The deepest motivation for that identity is theological: because God wills it. During my four years as CAPA chairman I have tried to call people back to this insight, which is not mine but is rather the simple faith that we are all taught in our first days as Christians.

“As I look back on the past years and ponder over the future, I have learned that without a spirit of trust and brotherly love amongst ourselves we cannot go very far and as church leaders we are called to rely on God’s strength and not on our own,” I said in welcoming CAPA to Burundi. “It is thus important that we, who have been delegated to represent our respective provinces, recognize that in any way which we will decide here, it must be done in God’s way and in his power.”

These words are pivotal to my experience with CAPA. Of course the council is in some ways a political organization. Of course we have our arguments and disagreements, often spirited ones. And of course, when one looks at the list of problems we face as Anglican churches in Africa, it reads like a perfect description of the political problems of our continent.

I must insist, however, upon the integrity of our vision and our call to action on these same questions. The All African Bishops’ Conference that met in August 2010 in Entebbe, Uganda, gave CAPA a very specific mandate: in the name of Christ, and in his body torn apart and made whole again by the power of God’s loving forgiveness, identify a strategy that can bring hope and healing to the ravaged peoples of our nations and churches. It is that very particular reality, of God Incarnate dying and rising, which offers the only real power for the salvation of our peoples.

We have tried to capture this vision in our present strategy: “Harnessing our unity to unlock our potential and secure our future.” It might sound banal out of context, but remember, it means nothing without that context of being a Christian in Africa. To me it is really a theology of the Holy Spirit: an understanding of what we must do, as disciples of Christ, in the power of the Spirit and in the midst of God’s creation. It is, after all, the same message the prophet Micah gave us more than 2,500 years ago: “For what does the Lord require of you, but to do justice, love mercy, and walk humbly with your God?” (Mic. 6:8-9).

CAPA’s next five years, therefore, must constitute a response to the challenge of Entebbe, and a response to the strategic vision that we have worked out together as bishops within the body of Christ. I do not hesitate to write must, because the situations we face are desperate and our remaining opportunities limited. It is a time for leadership, for rising to the challenge of the gifts of the Spirit, and for delivering people unto God in the same way, and with the same integrity, as such great African Christians as Janani Luwum, Bernard Mizeki, Joost de Blank and, more recently, Desmond Tutu.

As I leave the chairmanship of CAPA, I am absolutely convinced that this same leadership, and this same integrity, is alive today in our provinces and in our churches and our peoples. I believe very deeply that this same witness to God’s saving work in Christ will now lead the African churches toward real and genuine accomplishments in the next few years. And I believe that this same God, Jesus Christ our Lord, will deliver us from the evils that afflict us in Africa.

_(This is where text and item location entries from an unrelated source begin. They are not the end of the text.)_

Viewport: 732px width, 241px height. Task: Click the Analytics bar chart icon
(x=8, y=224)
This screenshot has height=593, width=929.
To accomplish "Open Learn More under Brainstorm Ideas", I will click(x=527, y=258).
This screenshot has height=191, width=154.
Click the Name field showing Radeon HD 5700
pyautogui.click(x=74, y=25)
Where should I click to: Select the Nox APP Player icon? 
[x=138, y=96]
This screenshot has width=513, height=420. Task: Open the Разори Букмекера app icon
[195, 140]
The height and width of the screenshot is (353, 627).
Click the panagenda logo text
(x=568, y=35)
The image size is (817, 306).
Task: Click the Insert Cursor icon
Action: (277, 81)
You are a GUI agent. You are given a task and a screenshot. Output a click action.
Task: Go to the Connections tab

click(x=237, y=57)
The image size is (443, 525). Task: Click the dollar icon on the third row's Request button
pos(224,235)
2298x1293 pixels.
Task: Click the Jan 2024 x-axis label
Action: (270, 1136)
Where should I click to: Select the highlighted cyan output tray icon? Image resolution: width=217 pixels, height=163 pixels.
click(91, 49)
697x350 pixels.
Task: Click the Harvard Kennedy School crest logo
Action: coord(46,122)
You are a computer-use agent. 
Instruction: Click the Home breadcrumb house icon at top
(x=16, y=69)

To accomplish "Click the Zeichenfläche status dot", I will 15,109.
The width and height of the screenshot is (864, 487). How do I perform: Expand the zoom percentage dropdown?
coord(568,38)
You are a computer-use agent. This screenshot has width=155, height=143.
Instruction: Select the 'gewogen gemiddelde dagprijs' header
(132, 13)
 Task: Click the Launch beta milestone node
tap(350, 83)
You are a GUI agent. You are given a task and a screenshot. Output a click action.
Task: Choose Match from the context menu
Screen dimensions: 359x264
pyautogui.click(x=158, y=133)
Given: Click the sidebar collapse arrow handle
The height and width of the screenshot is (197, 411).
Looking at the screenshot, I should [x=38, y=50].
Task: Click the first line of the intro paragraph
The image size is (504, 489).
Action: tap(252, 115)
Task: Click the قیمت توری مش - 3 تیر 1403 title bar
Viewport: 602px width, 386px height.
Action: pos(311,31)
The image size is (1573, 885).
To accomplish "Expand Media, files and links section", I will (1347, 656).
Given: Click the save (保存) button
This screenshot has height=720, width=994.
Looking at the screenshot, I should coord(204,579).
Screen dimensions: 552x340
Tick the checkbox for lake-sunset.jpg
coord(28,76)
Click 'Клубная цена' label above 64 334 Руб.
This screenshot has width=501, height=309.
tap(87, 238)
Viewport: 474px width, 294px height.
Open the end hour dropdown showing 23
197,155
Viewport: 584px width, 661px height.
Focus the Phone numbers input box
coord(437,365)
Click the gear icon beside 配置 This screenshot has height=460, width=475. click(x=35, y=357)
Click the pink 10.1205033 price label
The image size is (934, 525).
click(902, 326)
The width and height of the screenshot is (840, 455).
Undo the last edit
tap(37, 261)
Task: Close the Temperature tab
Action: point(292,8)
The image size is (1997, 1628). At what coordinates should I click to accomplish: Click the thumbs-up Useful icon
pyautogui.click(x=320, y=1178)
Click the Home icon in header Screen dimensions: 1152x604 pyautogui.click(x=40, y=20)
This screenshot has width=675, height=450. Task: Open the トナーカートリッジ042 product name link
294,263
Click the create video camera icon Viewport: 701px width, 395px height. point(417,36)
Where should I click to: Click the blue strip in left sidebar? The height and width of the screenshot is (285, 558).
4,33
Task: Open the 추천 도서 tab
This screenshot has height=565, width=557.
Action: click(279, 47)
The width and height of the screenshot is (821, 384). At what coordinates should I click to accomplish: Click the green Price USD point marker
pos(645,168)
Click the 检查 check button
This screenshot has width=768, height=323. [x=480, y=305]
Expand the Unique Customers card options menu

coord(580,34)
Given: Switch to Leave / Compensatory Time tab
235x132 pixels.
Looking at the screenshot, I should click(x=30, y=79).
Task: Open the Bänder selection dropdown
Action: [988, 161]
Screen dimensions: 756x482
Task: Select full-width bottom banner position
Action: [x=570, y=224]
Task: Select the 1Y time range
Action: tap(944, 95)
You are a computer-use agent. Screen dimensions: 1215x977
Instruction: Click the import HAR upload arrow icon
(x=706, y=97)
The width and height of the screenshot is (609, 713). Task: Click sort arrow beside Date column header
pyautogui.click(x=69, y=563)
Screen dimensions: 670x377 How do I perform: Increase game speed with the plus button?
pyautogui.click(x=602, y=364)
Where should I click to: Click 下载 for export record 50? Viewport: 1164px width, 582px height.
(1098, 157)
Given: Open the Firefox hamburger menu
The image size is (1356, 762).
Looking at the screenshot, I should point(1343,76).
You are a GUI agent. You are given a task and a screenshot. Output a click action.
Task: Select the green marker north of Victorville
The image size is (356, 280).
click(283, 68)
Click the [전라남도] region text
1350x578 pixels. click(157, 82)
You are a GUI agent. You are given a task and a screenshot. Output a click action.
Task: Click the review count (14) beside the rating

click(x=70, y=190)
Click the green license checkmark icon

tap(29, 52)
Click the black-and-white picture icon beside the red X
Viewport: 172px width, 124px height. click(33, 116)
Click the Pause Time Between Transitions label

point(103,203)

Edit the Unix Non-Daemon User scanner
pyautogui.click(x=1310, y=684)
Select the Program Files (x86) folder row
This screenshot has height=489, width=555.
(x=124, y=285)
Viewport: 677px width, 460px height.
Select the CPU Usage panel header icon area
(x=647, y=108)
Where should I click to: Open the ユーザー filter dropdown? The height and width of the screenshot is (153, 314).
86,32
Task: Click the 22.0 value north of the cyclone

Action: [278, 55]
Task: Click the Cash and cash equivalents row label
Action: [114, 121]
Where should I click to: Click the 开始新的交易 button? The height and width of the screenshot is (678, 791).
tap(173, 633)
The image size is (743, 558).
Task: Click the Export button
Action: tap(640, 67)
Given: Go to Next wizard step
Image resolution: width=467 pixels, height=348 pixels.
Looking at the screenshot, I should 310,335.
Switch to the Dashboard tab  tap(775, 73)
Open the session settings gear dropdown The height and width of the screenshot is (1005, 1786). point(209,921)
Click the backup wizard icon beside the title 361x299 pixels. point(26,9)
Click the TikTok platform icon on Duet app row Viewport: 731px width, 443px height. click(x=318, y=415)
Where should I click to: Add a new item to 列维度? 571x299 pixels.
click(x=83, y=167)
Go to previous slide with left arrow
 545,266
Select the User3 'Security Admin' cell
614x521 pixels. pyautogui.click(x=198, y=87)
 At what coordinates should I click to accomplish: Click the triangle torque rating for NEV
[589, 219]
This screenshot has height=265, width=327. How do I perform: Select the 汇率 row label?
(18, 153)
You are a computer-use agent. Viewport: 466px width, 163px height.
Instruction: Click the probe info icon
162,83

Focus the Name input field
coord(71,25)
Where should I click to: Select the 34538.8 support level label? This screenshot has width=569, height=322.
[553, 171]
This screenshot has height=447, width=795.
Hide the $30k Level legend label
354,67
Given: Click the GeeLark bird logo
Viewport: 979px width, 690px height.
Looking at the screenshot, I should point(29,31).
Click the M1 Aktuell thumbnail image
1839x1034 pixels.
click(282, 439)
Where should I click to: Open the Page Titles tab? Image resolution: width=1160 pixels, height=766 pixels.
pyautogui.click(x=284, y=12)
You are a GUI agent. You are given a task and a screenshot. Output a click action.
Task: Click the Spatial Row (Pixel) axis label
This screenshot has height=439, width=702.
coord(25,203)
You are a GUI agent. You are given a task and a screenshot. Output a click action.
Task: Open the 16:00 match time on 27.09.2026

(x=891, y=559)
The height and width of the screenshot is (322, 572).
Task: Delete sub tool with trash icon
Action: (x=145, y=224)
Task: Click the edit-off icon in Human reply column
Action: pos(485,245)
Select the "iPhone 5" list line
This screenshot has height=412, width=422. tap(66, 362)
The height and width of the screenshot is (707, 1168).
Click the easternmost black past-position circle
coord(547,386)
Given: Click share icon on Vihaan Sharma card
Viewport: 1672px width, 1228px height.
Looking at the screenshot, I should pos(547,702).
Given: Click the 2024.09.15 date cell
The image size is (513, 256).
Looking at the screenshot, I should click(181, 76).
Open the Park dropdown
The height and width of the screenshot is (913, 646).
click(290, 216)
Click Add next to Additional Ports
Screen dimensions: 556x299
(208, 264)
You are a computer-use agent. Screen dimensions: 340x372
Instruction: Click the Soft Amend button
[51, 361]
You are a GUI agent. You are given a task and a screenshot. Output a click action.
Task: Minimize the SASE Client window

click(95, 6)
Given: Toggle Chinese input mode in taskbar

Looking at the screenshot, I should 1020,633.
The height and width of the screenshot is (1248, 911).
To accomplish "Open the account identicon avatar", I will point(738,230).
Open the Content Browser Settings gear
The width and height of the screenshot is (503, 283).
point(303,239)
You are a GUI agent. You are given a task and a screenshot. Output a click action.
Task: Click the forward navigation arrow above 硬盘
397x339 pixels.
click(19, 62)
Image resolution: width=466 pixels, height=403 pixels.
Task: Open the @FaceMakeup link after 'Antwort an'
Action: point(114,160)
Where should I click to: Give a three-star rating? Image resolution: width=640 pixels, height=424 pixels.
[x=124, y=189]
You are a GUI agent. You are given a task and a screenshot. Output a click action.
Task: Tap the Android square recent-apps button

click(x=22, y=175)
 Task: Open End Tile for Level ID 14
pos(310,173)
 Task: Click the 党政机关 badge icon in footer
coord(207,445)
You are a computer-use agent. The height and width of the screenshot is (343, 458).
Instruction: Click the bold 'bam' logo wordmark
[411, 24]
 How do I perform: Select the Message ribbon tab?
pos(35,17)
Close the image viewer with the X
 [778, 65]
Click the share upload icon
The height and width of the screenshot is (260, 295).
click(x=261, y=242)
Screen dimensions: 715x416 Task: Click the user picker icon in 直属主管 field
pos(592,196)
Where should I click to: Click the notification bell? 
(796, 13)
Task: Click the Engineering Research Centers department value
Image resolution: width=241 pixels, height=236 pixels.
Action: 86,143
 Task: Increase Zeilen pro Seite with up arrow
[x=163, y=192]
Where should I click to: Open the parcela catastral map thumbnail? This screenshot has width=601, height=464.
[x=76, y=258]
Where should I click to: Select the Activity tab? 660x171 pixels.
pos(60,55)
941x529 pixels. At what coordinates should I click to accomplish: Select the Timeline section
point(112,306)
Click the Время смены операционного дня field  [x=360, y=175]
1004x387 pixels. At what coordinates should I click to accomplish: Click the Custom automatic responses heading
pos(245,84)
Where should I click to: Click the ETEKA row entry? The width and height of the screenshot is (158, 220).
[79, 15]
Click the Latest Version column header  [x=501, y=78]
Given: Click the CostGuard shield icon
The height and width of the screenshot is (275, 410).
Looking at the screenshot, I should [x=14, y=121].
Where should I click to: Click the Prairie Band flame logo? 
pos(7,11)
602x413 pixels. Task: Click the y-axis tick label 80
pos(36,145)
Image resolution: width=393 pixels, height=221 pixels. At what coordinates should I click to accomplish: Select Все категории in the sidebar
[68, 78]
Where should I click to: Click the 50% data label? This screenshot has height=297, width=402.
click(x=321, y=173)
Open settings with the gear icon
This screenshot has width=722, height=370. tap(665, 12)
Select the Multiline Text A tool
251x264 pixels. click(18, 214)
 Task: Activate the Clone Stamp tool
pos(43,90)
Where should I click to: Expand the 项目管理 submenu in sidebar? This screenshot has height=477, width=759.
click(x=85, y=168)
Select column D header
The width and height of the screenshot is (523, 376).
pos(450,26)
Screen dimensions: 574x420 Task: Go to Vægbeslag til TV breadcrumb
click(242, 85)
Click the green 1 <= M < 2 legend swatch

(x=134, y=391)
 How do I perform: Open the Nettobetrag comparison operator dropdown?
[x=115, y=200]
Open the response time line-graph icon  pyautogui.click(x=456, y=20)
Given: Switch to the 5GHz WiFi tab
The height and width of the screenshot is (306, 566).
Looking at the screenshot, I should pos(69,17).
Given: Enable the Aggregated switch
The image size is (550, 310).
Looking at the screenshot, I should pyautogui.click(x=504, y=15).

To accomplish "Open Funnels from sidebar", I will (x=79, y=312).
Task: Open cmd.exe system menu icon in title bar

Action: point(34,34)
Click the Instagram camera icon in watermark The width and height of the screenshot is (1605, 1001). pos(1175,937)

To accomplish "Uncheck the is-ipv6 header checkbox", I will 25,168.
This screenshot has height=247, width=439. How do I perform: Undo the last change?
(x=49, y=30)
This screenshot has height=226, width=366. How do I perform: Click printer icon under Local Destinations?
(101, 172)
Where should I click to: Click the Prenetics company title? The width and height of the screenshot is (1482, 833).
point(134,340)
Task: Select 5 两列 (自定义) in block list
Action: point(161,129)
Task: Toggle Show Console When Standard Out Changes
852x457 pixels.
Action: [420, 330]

That, finally, is the heart of our work together on CAPA, just as it is the heart of Mark’s Gospel, the Gospel for my sermon in Bujumbura. If we can be part of God’s work in Africa, then we will truly be servants of the Lord, gathered before his house, calling upon his name.

The Most Rev. Ian Ernest, who has completed four years as chairman of CAPA, is Archbishop, Province of the Indian Ocean, and Bishop of Mauritius.